#### [Extract provided]
--- --- ---

# Ogoshi-Ushiro Goshi



## tshadowchaser (Dec 13, 2005)

For those that don't know what these techniques are I would like someone to explain first Ogoshi  then explaiin Ushiro Goshi.

Do you find That Ushiro Goshi is a good counter  why


----------



## bignick (Dec 13, 2005)

I'll do what I can..

Ogoshi means major hip and is what most people think of when they think of your everyday run of the mill hip throw.  You break your opponents balance to the front or slightly to the side you're throwing.  From there you need to lower your center of gravity below uke's while sliding your hips in front of theirs.  At this point you should be facing the same direction as your uke with your hips slightly below theirs and your knees bent, with your feet about shoulder width apart.  Remember, use your knees to lower your center of gravity, bending at the waists breaks your posture and your balance.  If you're throwing right handed your right arm should be around uke's waist and your left can grab their sleeve, arm, or whatever you can get.  From there it's simple a matter of straightening your legs and rotating your body.  Remember to bring your arms with you or won't take them anywhere...hips and hands move together

*Ushiro Goshi to follow...*


----------



## tshadowchaser (Dec 13, 2005)

simular to a swiming move or the old time calistedics (sp)  toe touch motion?


----------



## bignick (Dec 13, 2005)

Ushiro Goshi means back hip and is almost the opposite of Ogoshi.  Here you slip behind your opponent and drop your hips below uke's while circling their waist with your arms.  From there you drive up with your legs and thrusting forward with your hips, this will generate a large amount of lift and will cause uke to be easily lifted off the ground, you really need to get the thrust with the hips and bend yourself backwards a bit otherwise you're just going to pick uke up and put him back down on his feet.  Once uke is airborne it's a pretty simple matter of just getting your body out of the way and guiding uke to the ground, as gently or forcefully as you desire.

--- --- ---

#### [Recorded information]

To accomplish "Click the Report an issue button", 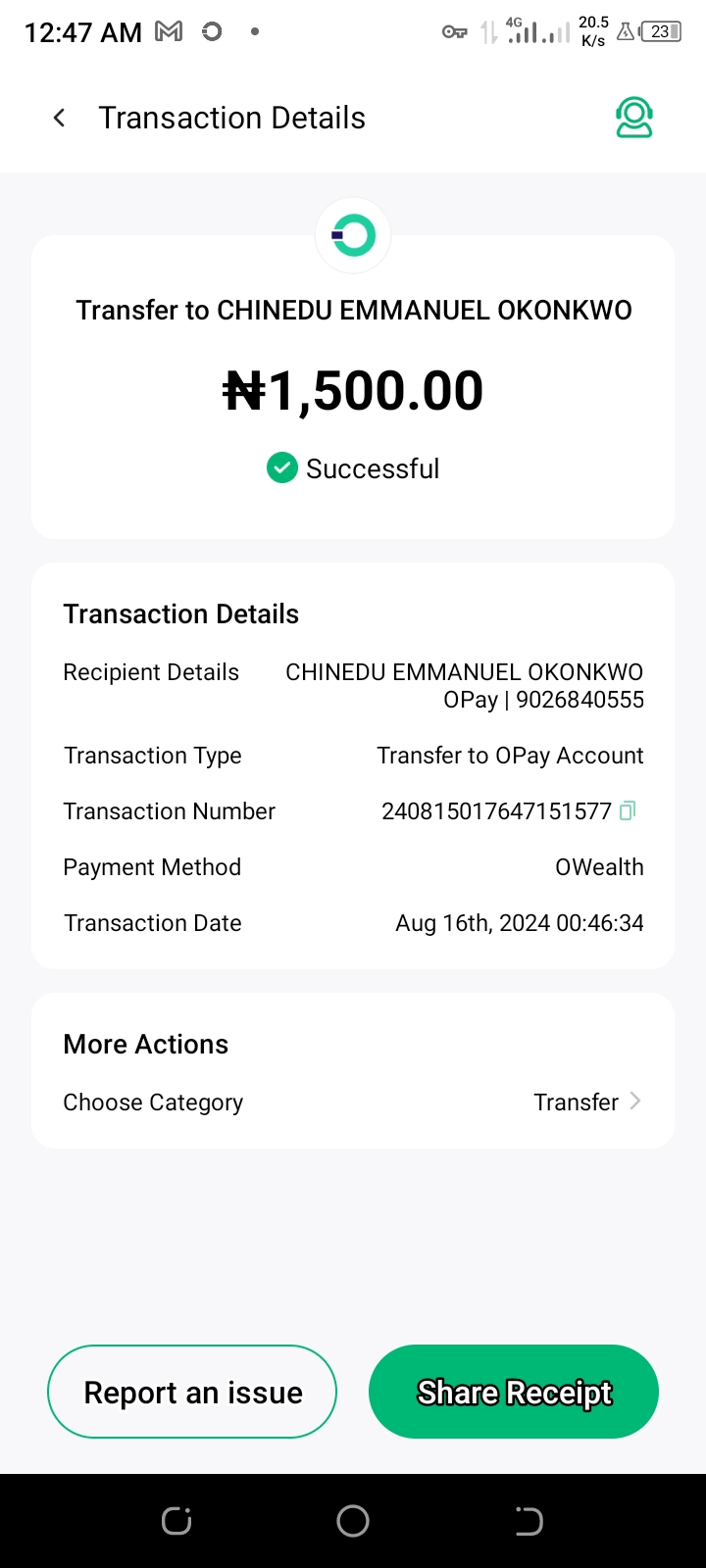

--- --- ---

#### [What to do]
Write the next part of the forum thread on the Ogoshi and Ushiro Goshi hip throws, picking up right after its final post.

#### [Reply]
As far as it being a counter throw, yes it is a good one.  In fact:


			
				Kodokan Judo by Jigoro Kano said:
			
		

> Ushiro Goshi is used to counter a hip throw



That's the first sentence under this throw's description in the Jigoro Kano's book, Kodokan Judo.  To me, a good counter throw is one where the tsukuri, or setup and distance is a position that uke will often enter while trying to setup a throw on you.  Here, if someone tries to do an Ogoshi on you, they end up almost perfectly in position for an Ushiro Goshi, as long as you are quick enough to spot it.  In fact, this is a pretty good counter for any type of front throw.  The only problem is that if you have a good opponent, if they can't get the initial off-balancing on the setup for a throw, they won't follow through, they will switch to a different technique, which denies you the chance of countering the throw, and if they do manage to off-balance you, you are in a situation where countering becomes very hard.


----------



## bignick (Dec 13, 2005)

tshadowchaser said:
			
		

> simular to a swiming move or the old time calistedics (sp)  toe touch motion?



The rotation?  Actually, yeah.  If you are throwing right handed, think about looking at your left pinky toe to get the correct rotation...


----------



## bignick (Dec 13, 2005)

O-goshi

Ushiro Goshi


----------



## tshadowchaser (Dec 13, 2005)

Thanks for those links


----------



## arnisador (Dec 13, 2005)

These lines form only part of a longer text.